→ **Problem**: The answer is a stretch of the material below, returned exactly: the line containing "Click the '[159B blob data]' log entry", the line containing "Image resolution: width=1024", and all lines between.

→ **Data listing**:
------------------------------------------------------------------------

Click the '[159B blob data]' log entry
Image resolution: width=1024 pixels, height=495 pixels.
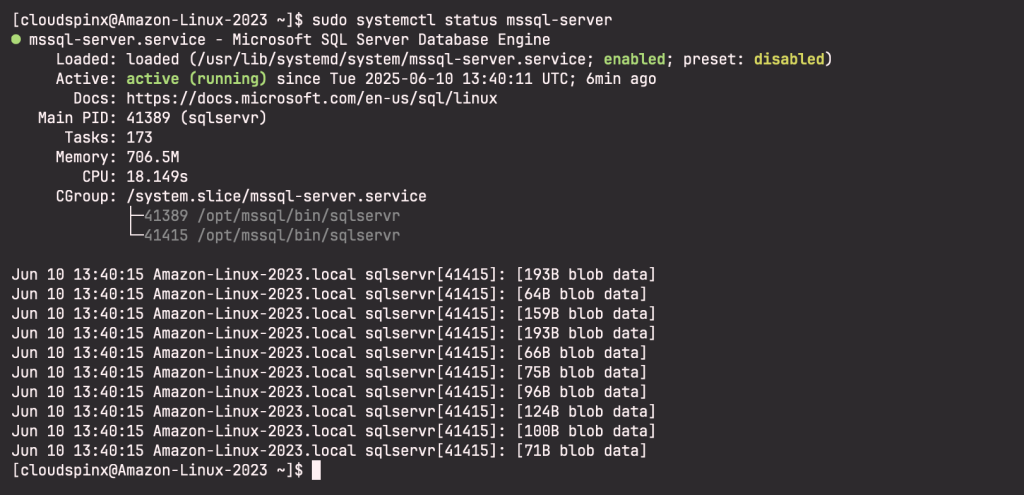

------------------------------------------------------------------------

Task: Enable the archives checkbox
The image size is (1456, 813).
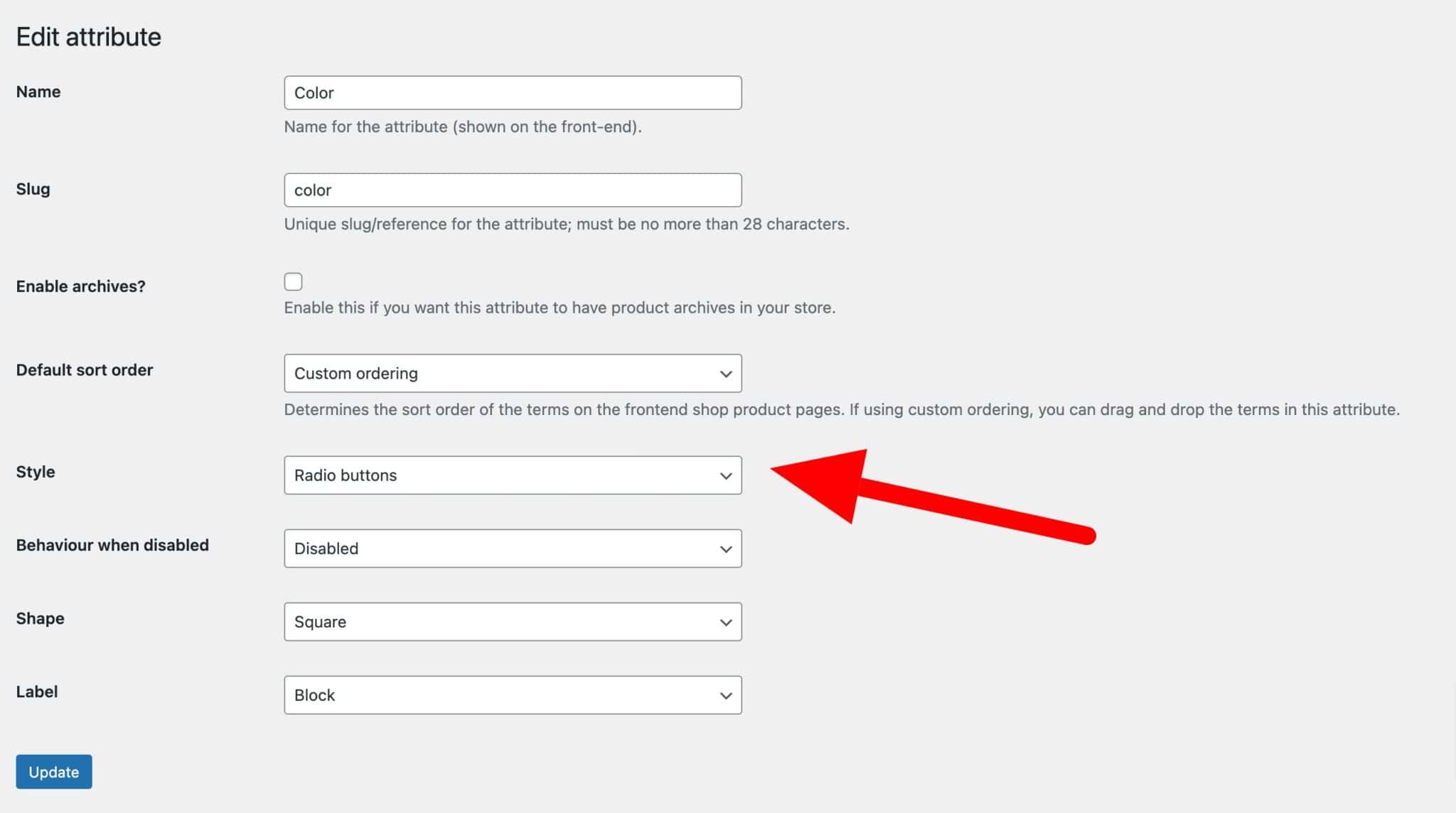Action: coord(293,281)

------------------------------------------------------------------------

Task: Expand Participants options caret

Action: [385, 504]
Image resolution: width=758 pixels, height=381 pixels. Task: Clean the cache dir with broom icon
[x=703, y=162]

------------------------------------------------------------------------

→ **Result of this exercise**:
Click the '[159B blob data]' log entry
Image resolution: width=1024 pixels, height=495 pixels.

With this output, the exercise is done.